With little hesitation, many cited a series of attributes that Singapore Inc was renowned for, such as public safety and strong social bonds. “We don’t have political deadlocks, unlike other democracies,” said one participant. “Singapore works impeccably,” proclaimed the other. “We complain a lot but we still support the government,” quipped the third.

Political observers will agree that the little red dot is an improbable nation that has risen above insurmountable challenges of its era; it is an epitome of a successful nation-state that has got all its policies right.

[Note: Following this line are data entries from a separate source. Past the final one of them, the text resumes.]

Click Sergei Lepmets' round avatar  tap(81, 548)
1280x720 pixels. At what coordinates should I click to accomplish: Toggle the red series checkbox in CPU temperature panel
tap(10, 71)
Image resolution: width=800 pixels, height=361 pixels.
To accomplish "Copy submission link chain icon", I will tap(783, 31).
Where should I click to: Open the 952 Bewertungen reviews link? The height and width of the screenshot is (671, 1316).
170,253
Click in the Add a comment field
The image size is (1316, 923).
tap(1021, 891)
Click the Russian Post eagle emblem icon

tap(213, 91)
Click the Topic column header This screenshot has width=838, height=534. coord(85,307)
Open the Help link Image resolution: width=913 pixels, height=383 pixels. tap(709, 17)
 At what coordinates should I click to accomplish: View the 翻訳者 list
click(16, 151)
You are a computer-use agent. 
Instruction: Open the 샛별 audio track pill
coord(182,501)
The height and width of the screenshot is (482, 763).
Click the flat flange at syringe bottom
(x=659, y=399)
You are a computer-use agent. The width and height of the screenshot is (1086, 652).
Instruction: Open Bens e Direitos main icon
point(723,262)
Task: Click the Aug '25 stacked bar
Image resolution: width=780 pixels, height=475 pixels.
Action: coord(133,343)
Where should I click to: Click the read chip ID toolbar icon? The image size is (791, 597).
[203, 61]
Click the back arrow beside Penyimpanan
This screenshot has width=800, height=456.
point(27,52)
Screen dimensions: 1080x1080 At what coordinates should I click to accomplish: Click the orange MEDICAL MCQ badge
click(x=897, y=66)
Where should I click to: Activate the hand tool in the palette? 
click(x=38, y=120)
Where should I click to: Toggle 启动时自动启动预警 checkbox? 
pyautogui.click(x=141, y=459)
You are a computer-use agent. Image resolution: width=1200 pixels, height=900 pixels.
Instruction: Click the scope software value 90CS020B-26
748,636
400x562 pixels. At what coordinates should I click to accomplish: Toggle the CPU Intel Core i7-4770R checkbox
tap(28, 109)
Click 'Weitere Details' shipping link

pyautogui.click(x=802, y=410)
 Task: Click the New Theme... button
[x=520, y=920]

The emphasis on law and order, a harmonious multicultural community, an efficient and seamless public infrastructure, and a competent government that holds the faith and trust of the citizenry — these are all distinct legacies of the Singapore story.

It would be fair to say that until a few years ago, from the perspective of the man in the street, Singapore had ceased to be a work in progress. It had risen above the regional fray, with a compulsion to benchmark itself against an immaculate set of deliverables. It was also somewhat surreal.

 

A SERIES OF UNFORTUNATE EVENTS

 

Fast forward to 2013.

This was, in many ways, a poignant year in the modern history of the city-state. Singaporeans, already questioning the supposed infallibility of public administration — with the extraordinary escape of Jemaah Islamiyah detainee Mas Selamat in 2008, the Orchard Road floods of 2010 and the crippling breakdown of the MRT system in 2011 — were faced with a series of events that further cracked the facade of the unique Singapore story.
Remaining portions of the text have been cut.